Fig. 3. DGNs 1-4 showed differential enrichment patterns in specific brain regions, signalling pathways and brain cell types.

The figures show the enrichment of the DGNs for genes (a) expressed across 26 brain regions compiled from BrainSpan Atlas having logRPKM > 2, (b) showing high/medium expression in 13 brain regions (Transcripts Per Million or TPM > 9) compiled from GTEx, (c) involved in five neuronal synaptic signalling pathways, i.e., cholinergic, dopaminergic, GABAergic, glutamatergic and serotonergic pathways compiled from the KEGG database, and (d) specifically expressed in 6 brain cell types compiled from a study by Lake et al. The statistical significance of each enrichment was computed as a p-value. All p-values were transformed to –log₁₀p-values, and then assembled into a data matrix containing brain regions as rows and the DGNs as columns. Negative log transformation simplifies the scale, revealing patterns and significant results more visibly, with higher –log₁₀ values signifying smaller p-values. Variations in enrichment are represented in the form of heat maps. Specifically, z-scores computed based on the inverse normal transformation of –log₁₀ transformed p-values are shown. Clustering was performed using the hierarchical clustering method with average linkage. The dendrograms were derived from the clustering analysis based on the computation of Pearson correlation coefficients between the data points. The clustered heat map was created using the ClustVis software. Note that this analysis was performed with gene expression profiles of brain samples obtained from a single source (BrainSpan Atlas).

Fig. 4. Lewy body disease and 22q11 deletion syndrome interactomes clustered with specific DGNs.

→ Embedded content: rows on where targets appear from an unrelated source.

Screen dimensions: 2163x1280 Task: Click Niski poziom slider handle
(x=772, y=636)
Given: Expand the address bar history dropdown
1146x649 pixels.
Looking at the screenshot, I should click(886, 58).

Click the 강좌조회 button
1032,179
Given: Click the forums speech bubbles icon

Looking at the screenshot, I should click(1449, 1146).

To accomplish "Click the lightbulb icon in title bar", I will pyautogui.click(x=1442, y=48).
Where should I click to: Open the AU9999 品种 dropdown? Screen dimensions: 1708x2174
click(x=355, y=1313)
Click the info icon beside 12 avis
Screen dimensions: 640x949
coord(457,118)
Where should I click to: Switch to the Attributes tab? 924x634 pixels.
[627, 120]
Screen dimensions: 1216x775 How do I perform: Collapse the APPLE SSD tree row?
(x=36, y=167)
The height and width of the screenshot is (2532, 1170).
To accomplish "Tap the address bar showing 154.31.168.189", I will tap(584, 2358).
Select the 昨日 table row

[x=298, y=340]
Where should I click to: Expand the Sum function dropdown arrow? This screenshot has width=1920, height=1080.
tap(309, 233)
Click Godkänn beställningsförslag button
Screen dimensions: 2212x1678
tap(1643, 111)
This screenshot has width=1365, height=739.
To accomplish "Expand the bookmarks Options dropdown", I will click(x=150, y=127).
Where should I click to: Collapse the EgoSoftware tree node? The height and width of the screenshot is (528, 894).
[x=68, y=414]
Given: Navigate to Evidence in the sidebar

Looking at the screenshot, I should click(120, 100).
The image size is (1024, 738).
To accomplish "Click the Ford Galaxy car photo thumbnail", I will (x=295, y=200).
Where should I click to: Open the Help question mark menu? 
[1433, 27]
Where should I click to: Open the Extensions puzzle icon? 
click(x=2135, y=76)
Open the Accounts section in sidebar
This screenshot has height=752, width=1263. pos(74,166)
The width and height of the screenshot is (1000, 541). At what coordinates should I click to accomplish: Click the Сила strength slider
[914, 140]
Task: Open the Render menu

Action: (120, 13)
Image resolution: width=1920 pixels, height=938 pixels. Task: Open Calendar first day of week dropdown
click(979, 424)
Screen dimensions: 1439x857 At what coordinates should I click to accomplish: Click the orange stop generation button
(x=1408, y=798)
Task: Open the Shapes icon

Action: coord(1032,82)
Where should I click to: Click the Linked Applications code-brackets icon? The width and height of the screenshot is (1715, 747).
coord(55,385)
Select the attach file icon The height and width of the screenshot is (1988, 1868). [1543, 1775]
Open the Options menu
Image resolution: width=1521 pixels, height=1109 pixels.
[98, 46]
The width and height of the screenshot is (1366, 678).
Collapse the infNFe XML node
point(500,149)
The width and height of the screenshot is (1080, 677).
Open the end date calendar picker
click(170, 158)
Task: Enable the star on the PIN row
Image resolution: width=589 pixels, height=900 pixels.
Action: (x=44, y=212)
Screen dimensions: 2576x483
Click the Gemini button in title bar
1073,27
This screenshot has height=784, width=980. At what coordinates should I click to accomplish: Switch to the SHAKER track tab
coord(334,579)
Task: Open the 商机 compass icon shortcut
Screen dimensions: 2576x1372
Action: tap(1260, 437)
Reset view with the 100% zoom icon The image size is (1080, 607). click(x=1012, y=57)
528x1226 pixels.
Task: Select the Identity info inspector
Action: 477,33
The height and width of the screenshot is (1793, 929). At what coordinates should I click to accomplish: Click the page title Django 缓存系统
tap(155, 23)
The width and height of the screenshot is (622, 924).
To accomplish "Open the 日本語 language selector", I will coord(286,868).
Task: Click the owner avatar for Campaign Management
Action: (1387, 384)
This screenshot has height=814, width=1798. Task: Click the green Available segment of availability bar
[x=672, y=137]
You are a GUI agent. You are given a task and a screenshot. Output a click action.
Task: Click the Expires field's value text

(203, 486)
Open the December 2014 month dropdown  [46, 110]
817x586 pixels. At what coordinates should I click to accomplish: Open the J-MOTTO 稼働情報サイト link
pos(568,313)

The enrichment of the genes belonging to DGNs, and the interactomes of GWAS genes associated with Lewy body disease (LBD) and genes differentially expressed in SZ patients with 22q11 deletion (22q11 del), in (a) 26 brain regions from BrainSpan Atlas and (b) 13 brain regions in GTEx. The statistical significance of each region-wise enrichment was computed as a p-value. All p-values were transformed to –log₁₀p-values, and then assembled into a data matrix containing brain regions as rows and the DGNs as columns. Negative log transformation simplifies the scale, revealing patterns and significant results more visibly, with higher –log₁₀ values signifying smaller p-values. Variations in region-wise enrichment have been represented in the form of heat maps. Specifically, z-scores computed based on the inverse normal transformation of –log₁₀ transformed p-values are shown in (a, b). Clustering was performed using the hierarchical clustering method with average linkage. The dendrograms were derived from the clustering analysis based on the computation of Pearson correlation coefficients between the data points. The clustered heat map was created using the ClustVis software. Note that the results shown in (a, b) were obtained using data from a single source, i.e., BrainSpan Atlas in the case of (a) and GTEx in the case of (b).